▶ _Task to complete_
From the line with "Select the Data tab" down to the final line of the records below, retype everything exactly and leave out the rest.

▶ _Data to use_
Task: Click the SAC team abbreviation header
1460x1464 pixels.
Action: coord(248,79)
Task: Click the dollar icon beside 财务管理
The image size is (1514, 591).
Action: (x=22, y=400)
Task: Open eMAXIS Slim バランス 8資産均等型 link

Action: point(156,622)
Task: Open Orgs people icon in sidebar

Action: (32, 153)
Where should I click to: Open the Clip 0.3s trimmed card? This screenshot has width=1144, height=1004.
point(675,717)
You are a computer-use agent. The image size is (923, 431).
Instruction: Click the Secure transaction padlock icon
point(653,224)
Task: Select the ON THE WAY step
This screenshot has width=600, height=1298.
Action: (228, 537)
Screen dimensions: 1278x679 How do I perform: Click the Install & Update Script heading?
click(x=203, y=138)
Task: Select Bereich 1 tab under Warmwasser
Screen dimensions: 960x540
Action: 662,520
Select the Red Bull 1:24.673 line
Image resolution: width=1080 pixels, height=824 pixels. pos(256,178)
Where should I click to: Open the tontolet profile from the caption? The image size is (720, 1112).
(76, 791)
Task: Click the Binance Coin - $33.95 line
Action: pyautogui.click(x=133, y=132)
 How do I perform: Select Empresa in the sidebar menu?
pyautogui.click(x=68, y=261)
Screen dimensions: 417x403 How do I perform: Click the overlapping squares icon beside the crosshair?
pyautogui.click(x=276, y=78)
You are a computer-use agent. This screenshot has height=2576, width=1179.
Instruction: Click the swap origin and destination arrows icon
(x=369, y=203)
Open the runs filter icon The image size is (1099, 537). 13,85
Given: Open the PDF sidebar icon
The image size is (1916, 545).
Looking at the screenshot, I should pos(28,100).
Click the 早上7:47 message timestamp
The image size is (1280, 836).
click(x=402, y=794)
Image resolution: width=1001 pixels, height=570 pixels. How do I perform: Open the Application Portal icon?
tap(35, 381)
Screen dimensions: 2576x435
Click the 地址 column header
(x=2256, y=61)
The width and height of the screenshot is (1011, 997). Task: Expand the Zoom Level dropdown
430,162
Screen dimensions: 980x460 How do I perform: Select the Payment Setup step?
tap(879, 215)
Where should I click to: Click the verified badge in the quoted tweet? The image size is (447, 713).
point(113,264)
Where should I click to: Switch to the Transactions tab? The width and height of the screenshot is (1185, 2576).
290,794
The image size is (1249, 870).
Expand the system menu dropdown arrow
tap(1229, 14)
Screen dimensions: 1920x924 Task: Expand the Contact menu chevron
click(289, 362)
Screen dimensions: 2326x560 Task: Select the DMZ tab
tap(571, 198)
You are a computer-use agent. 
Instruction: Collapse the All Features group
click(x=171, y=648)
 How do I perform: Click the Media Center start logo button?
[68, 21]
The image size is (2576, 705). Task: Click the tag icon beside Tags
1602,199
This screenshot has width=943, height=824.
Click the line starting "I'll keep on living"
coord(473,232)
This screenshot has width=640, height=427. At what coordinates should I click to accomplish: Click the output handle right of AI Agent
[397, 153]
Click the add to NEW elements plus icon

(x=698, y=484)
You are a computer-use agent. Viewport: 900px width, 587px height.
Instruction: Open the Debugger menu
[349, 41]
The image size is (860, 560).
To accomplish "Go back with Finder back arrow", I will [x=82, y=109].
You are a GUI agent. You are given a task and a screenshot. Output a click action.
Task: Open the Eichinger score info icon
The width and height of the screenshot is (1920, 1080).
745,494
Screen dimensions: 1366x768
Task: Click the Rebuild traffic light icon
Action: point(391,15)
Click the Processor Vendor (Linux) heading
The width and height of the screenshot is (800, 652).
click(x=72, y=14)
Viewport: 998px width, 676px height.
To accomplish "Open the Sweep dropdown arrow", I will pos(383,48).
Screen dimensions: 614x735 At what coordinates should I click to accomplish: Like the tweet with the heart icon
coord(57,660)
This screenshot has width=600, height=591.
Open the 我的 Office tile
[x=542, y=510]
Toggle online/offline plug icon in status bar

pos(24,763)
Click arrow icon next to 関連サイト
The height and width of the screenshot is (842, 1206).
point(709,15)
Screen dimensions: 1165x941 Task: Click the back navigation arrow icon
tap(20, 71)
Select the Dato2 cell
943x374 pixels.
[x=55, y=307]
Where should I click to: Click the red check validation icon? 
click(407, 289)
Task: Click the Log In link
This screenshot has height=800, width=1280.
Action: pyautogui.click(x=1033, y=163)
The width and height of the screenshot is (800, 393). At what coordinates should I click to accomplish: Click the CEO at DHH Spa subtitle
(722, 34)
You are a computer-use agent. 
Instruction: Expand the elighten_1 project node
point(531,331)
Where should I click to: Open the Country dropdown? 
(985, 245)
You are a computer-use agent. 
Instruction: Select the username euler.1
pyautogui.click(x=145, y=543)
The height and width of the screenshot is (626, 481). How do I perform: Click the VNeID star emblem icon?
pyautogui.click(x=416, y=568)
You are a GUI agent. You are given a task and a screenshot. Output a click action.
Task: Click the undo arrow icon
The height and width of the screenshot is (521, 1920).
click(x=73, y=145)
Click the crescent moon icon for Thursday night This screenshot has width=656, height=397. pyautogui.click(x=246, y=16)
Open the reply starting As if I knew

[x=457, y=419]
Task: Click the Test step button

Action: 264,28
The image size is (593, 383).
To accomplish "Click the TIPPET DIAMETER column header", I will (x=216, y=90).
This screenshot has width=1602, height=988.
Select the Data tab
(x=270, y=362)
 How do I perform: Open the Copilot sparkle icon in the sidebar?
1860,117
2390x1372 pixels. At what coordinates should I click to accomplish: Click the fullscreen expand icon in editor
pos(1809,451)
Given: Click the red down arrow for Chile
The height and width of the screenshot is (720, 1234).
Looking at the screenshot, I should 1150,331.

▶ _Result_
Select the Data tab
(x=270, y=362)
 How do I perform: Open the Copilot sparkle icon in the sidebar?
1860,117
2390x1372 pixels. At what coordinates should I click to accomplish: Click the fullscreen expand icon in editor
pos(1809,451)
Given: Click the red down arrow for Chile
The height and width of the screenshot is (720, 1234).
Looking at the screenshot, I should 1150,331.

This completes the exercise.